Even though it would appear that based on public policy and other legal considerations, there is argument to be made in favour of wrongful life claims. In the Stewart case, Acting Judge Snyders commented on the fact that while counsel acting on behalf of the Stewarts had put forward an argument that the Constitution does recognise wrongful life claims, these arguments were not elaborated on.
Section 11 of the Constitution enshrines each South African’s right to dignity. This can be read in conjunction with section 28(2) of the Constitution, whereby the best interests of a minor child are paramount in every matter concerning the child. Therefore, where a disabled child is involved, not only must the child’s dignity be protected, but the court must ensure that the best interests of the minor are upheld. In addition to the Constitution, section 8(1) of the Children’s Act 38 of 2005 specifically states that the rights provided to a child under the Children’s Act should be used to supplement the rights provided to a child in terms of the Bill of Rights. The importance of taking a child’s disability into account when making decisions affecting a child with disabilities is clear in terms of section 6(2)(f) of the Children’s Act, as all proceedings must take into account the child’s disabilities and create an enabling environment. Furthermore, section 7(1)(i) indicates that a child’s disability is a factor to take into consideration when determining the best interests of the child. The court cannot ignore these factors when called upon to make a decision regarding a wrongful life claim, but an argument in this regard must be placed before the court.

Apply what you read:
[a] Copy the passage on wrongful life claims word for word. Begin at the words "Even though it" and stop after "not elaborated on.".
[b] Carry on the passage about wrongful life claims in South African law from its last sentence.

The data:
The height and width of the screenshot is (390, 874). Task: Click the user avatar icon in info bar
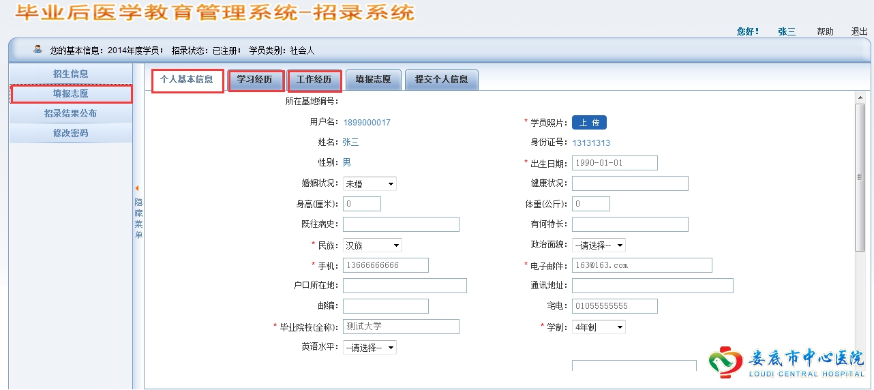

Your written answers:
[a]
Even though it would appear that based on public policy and other legal considerations, there is argument to be made in favour of wrongful life claims. In the Stewart case, Acting Judge Snyders commented on the fact that while counsel acting on behalf of the Stewarts had put forward an argument that the Constitution does recognise wrongful life claims, these arguments were not elaborated on.

[b]
The distinction between wrongful pregnancy, wrongful birth and wrongful life cases is clear. In South Africa, the current law, as decided upon by the Supreme Court of Appeal, is that South Africa does not recognise claims for wrongful life. In order to alter the position, this claim will have to be challenged in the Supreme Court of Appeal or in the Constitutional Court. This may become a possibility in the future.
Internationally, wrongful life suits are recognised in various jurisdictions such as Holland, Israel and certain legal jurisdictions of the United States. Although South Africa does not currently recognise wrongful life suits, should a compelling argument be made to the correct court, there is a possibility that with a change in public policy incorporated with the legislation, the status of wrongful life claims could change.
While it is an unthinkable concept to many that a parent should have to argue that their child should never have been born, for those who are unable to afford the special treatment, schooling, medical and day-to-day expenses required by a disabled child, it may indeed be a necessary evil. Medical practitioners should be aware of the consequences of not properly diagnosing and informing a pregnant woman of the possible disabilities her child may have and should aim to keep proper checks in place to prevent resultant claims.